日本地球惑星科学連合2018年大会

講演情報

[JJ] ポスター発表

セッション記号 M (領域外・複数領域) » M-IS ジョイント

[M-IS10] 古気候・古海洋変動

2018年5月23日(水) 13:45 〜 15:15 ポスター会場 (幕張メッセ国際展示場 7ホール)

コンビーナ:岡崎 裕典(九州大学大学院理学研究院地球惑星科学部門)、磯辺 篤彦(九州大学応用力学研究所)、北村 晃寿(静岡大学理学部地球科学教室、共同)、佐野 雅規(早稲田大学人間科学学術院)、長谷川 精(高知大学理工学部)、岡 顕(東京大学大気海洋研究所)、加 三千宣(愛媛大学沿岸環境科学研究センター)

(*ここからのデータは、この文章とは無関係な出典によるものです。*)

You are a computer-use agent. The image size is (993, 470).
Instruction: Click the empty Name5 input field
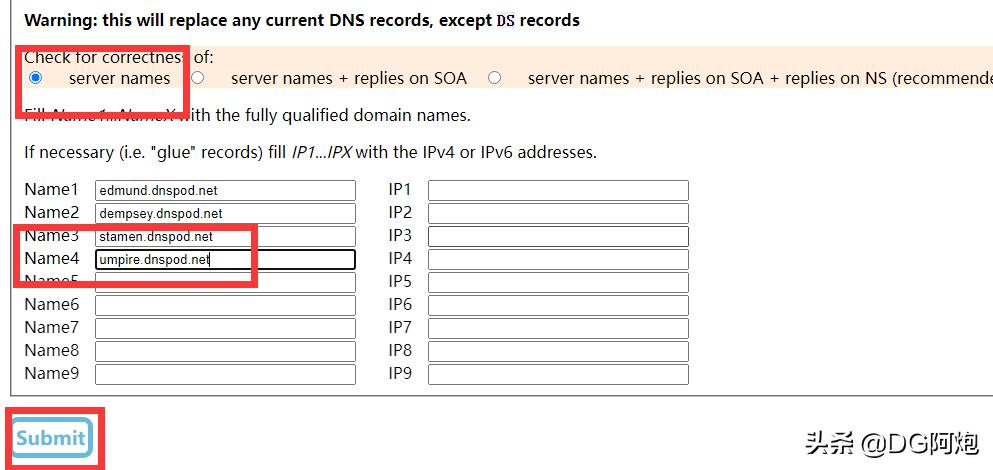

[MIS10-P14] 簡易気候モデルを用いた現在気候および氷期気候における大西洋子午面循環の多重解構造の比較

*安藤 大悟1岡 顕1 (1.東京大学大気海洋研究所)

キーワード:氷期気候、大西洋子午面循環、気候モデル

氷床コアから過去の気候を復元することによって、氷期にはDansgaard-Oeschger(D-O)振動とよばれる急激な気候変動があったことが分かっている。D-O現象が起こると、グリーンランドでは数十年のうちに気温が約10℃上昇する。このD-O振動には大西洋子午面循環(AMOC)の安定性が関与していることが多くの先行研究で指摘されている。AMOCとは、表層で北向きに流れ、北大西洋で沈み込み、深層で南へ戻るという、大西洋における一連の海洋循環である。先行研究によるモデル実験では、北大西洋への淡水流入によるAMOCのモードジャンプがD-O振動のような急激な気候変動を起こしうることが提案されている(Rahmstorf 2002; Ganopolski and Rahmstorf 2001など)。ところが、現在気候におけるAMOCの多重解構造については多くのモデル研究がなされているのに比べ(Rahmstorf et al. 2005)、氷期気候におけるAMOCの多重解構造について調べた研究はあまりない。そこで本研究では、簡易気候モデルMIROC-lite(Oka et al. 2010)を用いて現在気候および氷期気候のAMOCの多重解構造を調べて比較することを目的とする。
本研究では、まずMIROC-liteを用いて現在(CTL)と最終氷期最盛期(LGM)の気候をそれぞれ再現し、そのうえで両者においてAMOCが北大西洋域の淡水フラックスの変化にどのように応答するかを調べた。どちらにおいてもAMOCには多重解の構造が見られ、同一の淡水フラックスのもとで2つの安定モードが見られた。一方で、Ganopolski and Rahmstorf (2001)で指摘されたように多重解構造の詳細については現在気候と氷期気候で違いがあった。淡水フラックスを変化させていない状態において、現在気候においては現在の状態である"on mode"の他にAMOCが完全に停止する"off mode"が存在したのに対し、氷期気候ではAMOCの強さが異なるものの完全な停止はしていない"on mode"および"weak mode"の2つのモードが見られた。本発表ではそれらの結果についてより詳細に議論する。